The results from this study showed that evacetrapib 130 mg QD monotherapy was superior to placebo in lowering LDL-C after 12 weeks, and no new safety risks were identified.

Acknowledgments

The authors wish to acknowledge the investigators and patients who participated in this study and Kent Steinriede, MS, of inVentiv Health Clinical for providing writing assistance.

Disclosures

T.T. has received remuneration from Bayer Yakuhin, Ltd., Pfizer Japan Inc., Daiichi Sankyo, Inc., Takeda Pharmaceutical Company Ltd., Astellas Pharma Inc., Kowa Pharmaceutical Company Ltd., Kissei Pharmaceutical Co Ltd., Sanofi, MSD, and AABP. Additionally, he reports that his institution has received scholarship funds or donations from Daiichi Sankyo, Inc., Kowa Pharmaceutical Company Ltd., Eli Lilly Japan, Takeda Pharmaceutical Company Ltd., and Shionogi & Co., Ltd. and funding for department endowments from Bayer Yakuhin, Ltd., Astellas Pharma Inc., ASKA Pharmaceutical Co., Ltd., Kissei Pharmaceutical Co Ltd., Kowa Pharmaceutical Company Ltd., Mochida Pharmaceutical Co.
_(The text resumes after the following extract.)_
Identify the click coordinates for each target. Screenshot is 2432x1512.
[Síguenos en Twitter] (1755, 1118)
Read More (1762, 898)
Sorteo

Ltd., and MSD. A.K. has received remuneration from Astra Zeneca. T.I. contributed to this work as a former full-time employee of Eli Lilly Japan K.K. The opinions expressed in this work are solely his and do not represent his current affiliation, Elsevier Japan K.K. He also owns stock in Eli Lilly Japan K.K. Y.T. is an employee of Eli Lilly Japan K.K. and owns stock in Eli Lilly Japan K.K. J.S.R. and M.M. are employees of Eli Lilly and Company and own stock in the company.

Funding

This clinical study was sponsored by Eli Lilly Japan K.K.